▸ Exercise requirements: Range to output from the entries below: the line containing "816x617 pixels. How" through the line containing "Task: Click the BOOK YOUR SEAT link". Set it down exactly, ends included, nothing else.

▸ Records for processing:
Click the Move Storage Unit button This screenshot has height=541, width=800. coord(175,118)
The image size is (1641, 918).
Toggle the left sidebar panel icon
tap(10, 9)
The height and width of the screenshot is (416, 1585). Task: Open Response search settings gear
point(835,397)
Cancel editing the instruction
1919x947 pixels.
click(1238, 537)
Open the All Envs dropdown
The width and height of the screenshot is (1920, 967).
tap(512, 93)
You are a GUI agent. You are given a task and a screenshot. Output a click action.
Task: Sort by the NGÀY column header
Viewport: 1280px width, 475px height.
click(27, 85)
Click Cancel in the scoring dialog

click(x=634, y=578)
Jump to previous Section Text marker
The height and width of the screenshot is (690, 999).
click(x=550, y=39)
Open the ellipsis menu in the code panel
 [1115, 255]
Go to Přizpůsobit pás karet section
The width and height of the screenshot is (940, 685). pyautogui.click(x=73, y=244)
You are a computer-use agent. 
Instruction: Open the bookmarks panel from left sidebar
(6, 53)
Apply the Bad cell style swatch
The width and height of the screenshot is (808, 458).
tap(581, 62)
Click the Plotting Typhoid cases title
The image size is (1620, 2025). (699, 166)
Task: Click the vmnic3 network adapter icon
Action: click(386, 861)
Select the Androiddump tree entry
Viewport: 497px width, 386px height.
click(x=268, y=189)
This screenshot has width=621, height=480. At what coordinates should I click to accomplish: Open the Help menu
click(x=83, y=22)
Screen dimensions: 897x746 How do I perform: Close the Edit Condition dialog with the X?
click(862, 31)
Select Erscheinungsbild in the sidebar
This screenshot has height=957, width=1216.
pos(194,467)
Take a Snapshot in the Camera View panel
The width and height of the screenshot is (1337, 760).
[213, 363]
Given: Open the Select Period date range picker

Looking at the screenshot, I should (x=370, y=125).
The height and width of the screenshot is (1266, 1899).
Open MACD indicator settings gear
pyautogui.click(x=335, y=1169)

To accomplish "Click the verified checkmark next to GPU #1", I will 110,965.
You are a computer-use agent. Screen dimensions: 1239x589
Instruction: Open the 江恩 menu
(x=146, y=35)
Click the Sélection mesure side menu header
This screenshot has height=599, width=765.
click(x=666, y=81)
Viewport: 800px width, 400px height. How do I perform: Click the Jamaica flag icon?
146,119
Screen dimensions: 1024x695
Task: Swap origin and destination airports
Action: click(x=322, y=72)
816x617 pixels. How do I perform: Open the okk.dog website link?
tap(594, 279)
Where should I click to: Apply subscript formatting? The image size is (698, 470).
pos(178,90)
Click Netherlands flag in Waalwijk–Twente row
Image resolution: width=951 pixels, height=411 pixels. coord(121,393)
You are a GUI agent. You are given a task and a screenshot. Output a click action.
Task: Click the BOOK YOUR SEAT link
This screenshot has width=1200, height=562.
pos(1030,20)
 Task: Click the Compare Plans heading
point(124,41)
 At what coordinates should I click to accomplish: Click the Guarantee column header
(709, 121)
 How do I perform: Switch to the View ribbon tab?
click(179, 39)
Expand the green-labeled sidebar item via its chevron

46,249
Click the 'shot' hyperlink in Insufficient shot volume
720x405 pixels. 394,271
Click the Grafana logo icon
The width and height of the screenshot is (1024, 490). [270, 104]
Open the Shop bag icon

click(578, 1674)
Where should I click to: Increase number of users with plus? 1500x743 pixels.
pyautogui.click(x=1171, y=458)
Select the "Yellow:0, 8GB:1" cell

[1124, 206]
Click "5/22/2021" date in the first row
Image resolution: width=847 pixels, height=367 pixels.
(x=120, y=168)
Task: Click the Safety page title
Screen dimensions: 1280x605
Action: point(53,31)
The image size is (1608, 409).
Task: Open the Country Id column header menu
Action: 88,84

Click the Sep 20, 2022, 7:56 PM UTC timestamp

▸ Exercise response:
816x617 pixels. How do I perform: Open the okk.dog website link?
tap(594, 279)
Where should I click to: Apply subscript formatting? The image size is (698, 470).
pos(178,90)
Click Netherlands flag in Waalwijk–Twente row
Image resolution: width=951 pixels, height=411 pixels. coord(121,393)
You are a GUI agent. You are given a task and a screenshot. Output a click action.
Task: Click the BOOK YOUR SEAT link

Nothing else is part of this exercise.